The answer, of course, is yes. Male voice choirs singing Cwm Rhondda, and the sound of Land of my Fathers at the Millennium Stadium, to start with, and in the last century the Welsh Revival before World War 1 and the National Health Service during WW2. Now let my transatlantic readers have no doubt they were both seriously GOOD THINGS. Sadly the revival didn't last as long as the NHS has. If it had, our western world, economy and all, wouldn't be in its present mess. (But I've recently heard things which give me hope for other parts of the world - if you don't believe me, have a look at the Transformations video clip, http://www.sentinelgroup.org/lsrclip.asp. And maybe it could happen here....).
Meanwhile don't take notice of the Tory (Conservative) Member of the European Parliament, Daniel Hannan, who is seriously off the wall. I guess his party leader regards him as a loose cannon. But he is wrong about the NHS. It's not by any means perfect. What human institution is? However I owe so much to the free access to diagnosis and care which I receive.

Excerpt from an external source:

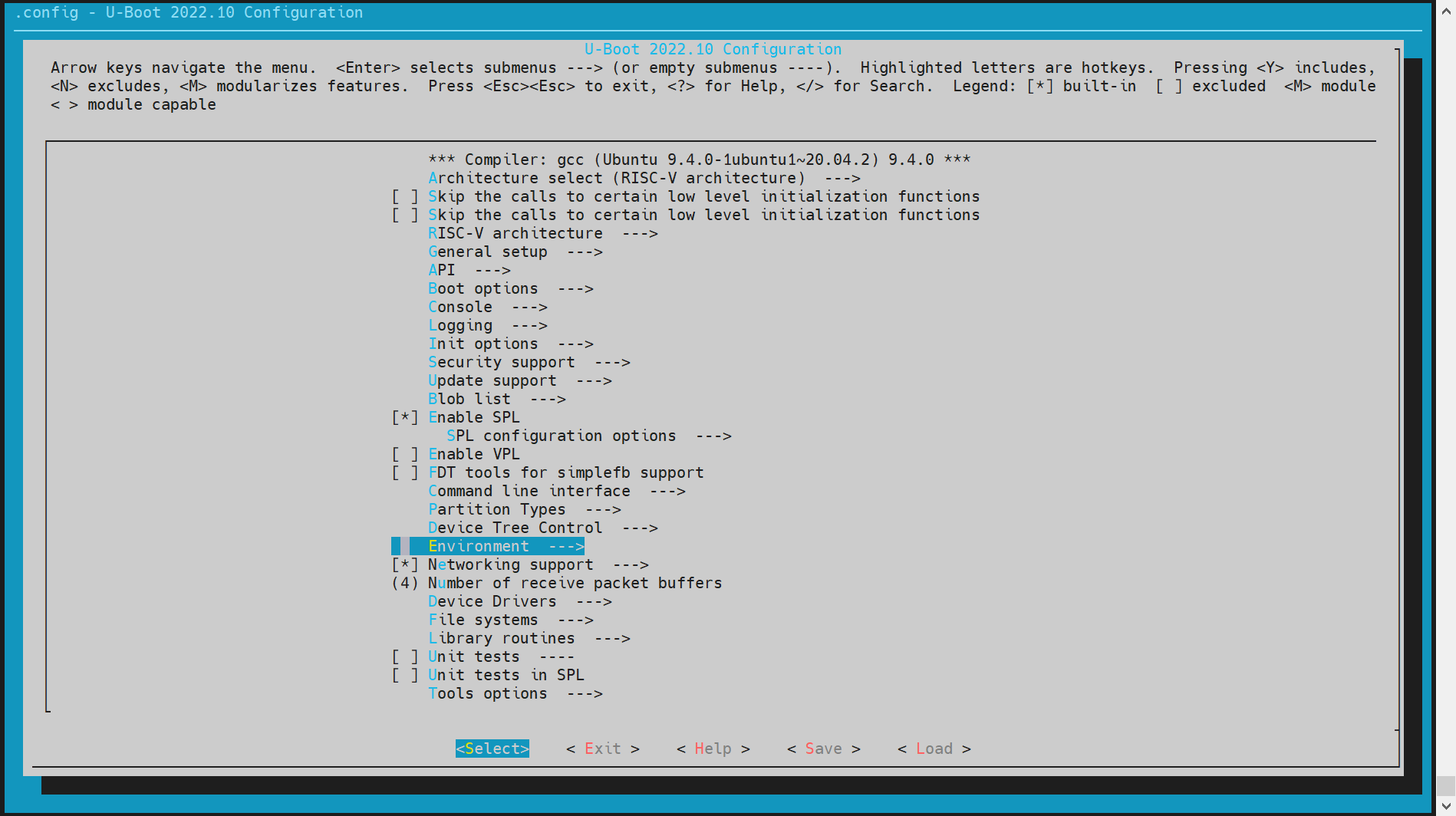Edit Number of receive packet buffers value
The width and height of the screenshot is (1456, 816).
click(405, 583)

In one sense, of course, it's not free, in that all my working life I've contributed to it via taxation. OK, I've probably subsidised people who didn't pay tax but I don't mind that. Neither did my children pay taxes. But to have healthcare available to all, free at the point of delivery, is an incredibly good thing. And when it works well, as it does for me, it's a great blessing.
Come to think of it, to have both revival and the NHS would be a great combination. Because revival would bring improved health (at least) and reduce the headache of funding the NHS - a far better option than euthanasia, for example.